Stability Index for Classification Models

Description

Computes the stability of classification predictions across multiple runs. For classification, stability is measured as the average agreement between pairs of runs, adjusted for chance (similar to Cohen's Kappa but extended for multiple runs).

Usage

classification_stability(class_matrix)

Arguments

class_matrix

A matrix or data.frame where each row represents an observation and each column represents a predicted class (factor or character) from a single model run.

Value

A numeric scalar between 0 and 1, where 1 indicates perfect consistency and 0 indicates consistency no better than chance.

Examples

# Simulate classification predictions from 3 runs
preds <- data.frame(
    run1 = c("A", "A", "B", "C"),
    run2 = c("A", "B", "B", "C"),
    run3 = c("A", "A", "B", "C")
)
classification_stability(preds)


Plot Robustness Decay Curve

Description

Visualizes how model performance (robustness) decreases as the level of input noise increases. This "decay curve" is a powerful tool for understanding the sensitivity threshold of a machine learning model.

Usage

plot_robustness(
  predict_fn,
  X,
  levels = seq(0, 0.3, by = 0.05),
  n_rep = 5L,
  ...
)

Arguments

predict_fn

A function that accepts a numeric matrix and returns a numeric vector of predictions.

X

A numeric matrix or data.frame of input features.

levels

A numeric vector of noise levels to evaluate. Default is seq(0, 0.3, by = 0.05).

n_rep

Number of repetitions for each noise level. Default is 5L.

...

Additional arguments passed to plot.

Value

A data.frame with columns noise_level and robustness_score.

Examples

# Simple model
pred_fn <- function(X) X %*% c(1, -1)
X <- matrix(rnorm(200), ncol = 2)

# Plot decay
plot_robustness(pred_fn, X, main = "Model Robustness Decay")

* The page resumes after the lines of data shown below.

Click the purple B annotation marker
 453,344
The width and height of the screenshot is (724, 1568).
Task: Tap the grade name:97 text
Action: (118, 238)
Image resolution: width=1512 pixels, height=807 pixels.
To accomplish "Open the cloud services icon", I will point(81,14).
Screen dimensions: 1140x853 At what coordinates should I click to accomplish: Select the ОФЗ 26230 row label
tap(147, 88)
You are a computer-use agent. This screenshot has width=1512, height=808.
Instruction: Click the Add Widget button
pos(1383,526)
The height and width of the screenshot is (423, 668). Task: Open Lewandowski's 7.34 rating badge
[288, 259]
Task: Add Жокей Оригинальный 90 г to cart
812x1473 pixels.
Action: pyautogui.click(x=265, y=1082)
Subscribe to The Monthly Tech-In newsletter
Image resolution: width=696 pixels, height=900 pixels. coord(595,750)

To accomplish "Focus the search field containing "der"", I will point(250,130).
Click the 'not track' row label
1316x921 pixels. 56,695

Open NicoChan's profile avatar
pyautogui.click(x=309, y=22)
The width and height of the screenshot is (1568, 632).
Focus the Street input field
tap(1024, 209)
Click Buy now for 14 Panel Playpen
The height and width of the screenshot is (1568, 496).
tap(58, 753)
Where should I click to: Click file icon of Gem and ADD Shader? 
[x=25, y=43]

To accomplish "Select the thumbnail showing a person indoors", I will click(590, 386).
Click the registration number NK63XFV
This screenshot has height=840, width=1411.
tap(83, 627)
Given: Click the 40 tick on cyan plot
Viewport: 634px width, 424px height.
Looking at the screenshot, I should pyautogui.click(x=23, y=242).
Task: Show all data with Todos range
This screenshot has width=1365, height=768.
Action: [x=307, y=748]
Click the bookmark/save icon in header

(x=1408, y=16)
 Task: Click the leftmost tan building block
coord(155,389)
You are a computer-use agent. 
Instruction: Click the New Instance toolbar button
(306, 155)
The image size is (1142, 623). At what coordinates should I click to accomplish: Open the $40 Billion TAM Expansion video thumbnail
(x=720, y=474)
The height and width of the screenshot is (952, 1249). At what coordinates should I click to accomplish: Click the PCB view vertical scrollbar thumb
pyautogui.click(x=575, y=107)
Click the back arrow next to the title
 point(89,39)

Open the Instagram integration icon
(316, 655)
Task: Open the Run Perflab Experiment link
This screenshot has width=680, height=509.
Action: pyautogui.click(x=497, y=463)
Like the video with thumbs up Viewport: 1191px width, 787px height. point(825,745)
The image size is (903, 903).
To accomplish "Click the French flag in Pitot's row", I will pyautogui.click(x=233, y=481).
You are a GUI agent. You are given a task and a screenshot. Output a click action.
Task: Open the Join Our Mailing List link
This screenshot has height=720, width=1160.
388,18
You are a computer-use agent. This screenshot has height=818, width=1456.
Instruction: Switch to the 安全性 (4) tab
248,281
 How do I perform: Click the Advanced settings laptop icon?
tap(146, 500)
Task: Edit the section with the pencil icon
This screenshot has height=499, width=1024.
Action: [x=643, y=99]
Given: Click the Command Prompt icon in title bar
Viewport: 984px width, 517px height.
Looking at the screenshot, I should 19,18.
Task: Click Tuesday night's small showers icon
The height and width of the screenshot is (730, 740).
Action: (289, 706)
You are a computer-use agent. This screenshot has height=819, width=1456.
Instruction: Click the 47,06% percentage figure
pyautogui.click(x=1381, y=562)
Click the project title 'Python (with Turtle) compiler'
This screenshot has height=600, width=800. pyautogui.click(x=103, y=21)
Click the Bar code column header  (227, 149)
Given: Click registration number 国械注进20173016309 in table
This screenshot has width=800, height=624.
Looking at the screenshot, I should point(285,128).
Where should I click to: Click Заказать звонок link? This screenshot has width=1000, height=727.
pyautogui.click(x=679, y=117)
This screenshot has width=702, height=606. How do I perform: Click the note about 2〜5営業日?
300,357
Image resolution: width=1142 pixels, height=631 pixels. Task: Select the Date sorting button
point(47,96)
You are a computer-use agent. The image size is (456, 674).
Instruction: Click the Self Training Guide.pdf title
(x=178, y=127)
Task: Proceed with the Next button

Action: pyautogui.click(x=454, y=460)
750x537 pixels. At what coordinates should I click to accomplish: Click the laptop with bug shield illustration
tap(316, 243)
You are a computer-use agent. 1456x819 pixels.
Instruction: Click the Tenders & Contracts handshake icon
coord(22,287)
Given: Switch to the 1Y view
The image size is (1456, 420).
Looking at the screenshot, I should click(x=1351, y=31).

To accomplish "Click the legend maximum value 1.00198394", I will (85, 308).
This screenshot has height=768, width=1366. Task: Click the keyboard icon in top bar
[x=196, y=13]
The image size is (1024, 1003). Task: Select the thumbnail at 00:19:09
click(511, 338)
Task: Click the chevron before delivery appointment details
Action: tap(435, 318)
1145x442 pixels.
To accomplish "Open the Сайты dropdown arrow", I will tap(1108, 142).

Plot Stability of Model Predictions

Description

Creates a visualization showing the variability of model predictions across multiple runs. This helps identify whether instability is uniform across the dataset or concentrated on specific observations.

Usage

plot_stability(predictions_matrix, type = c("range", "sd"), ...)

Arguments

predictions_matrix

A numeric matrix or data.frame where each row represents an observation and each column represents predictions from a single model run or resample.

type

Character string indicating what the error bars represent. Either "range" (default) or "sd" (standard deviation).

...

Additional arguments passed to plot.

Details

The plot displays the mean prediction for each observation with error bars representing the range (minimum and maximum) or standard deviation of predictions across runs.

Value

No return value, called for side effects (plotting).

Examples

# Simulate predictions from 5 model runs
set.seed(42)
base_predictions <- sort(rnorm(50))
predictions <- matrix(
    rep(base_predictions, 5) + rnorm(250, sd = 0.2),
    ncol = 5
)

plot_stability(predictions, main = "Model Prediction Stability")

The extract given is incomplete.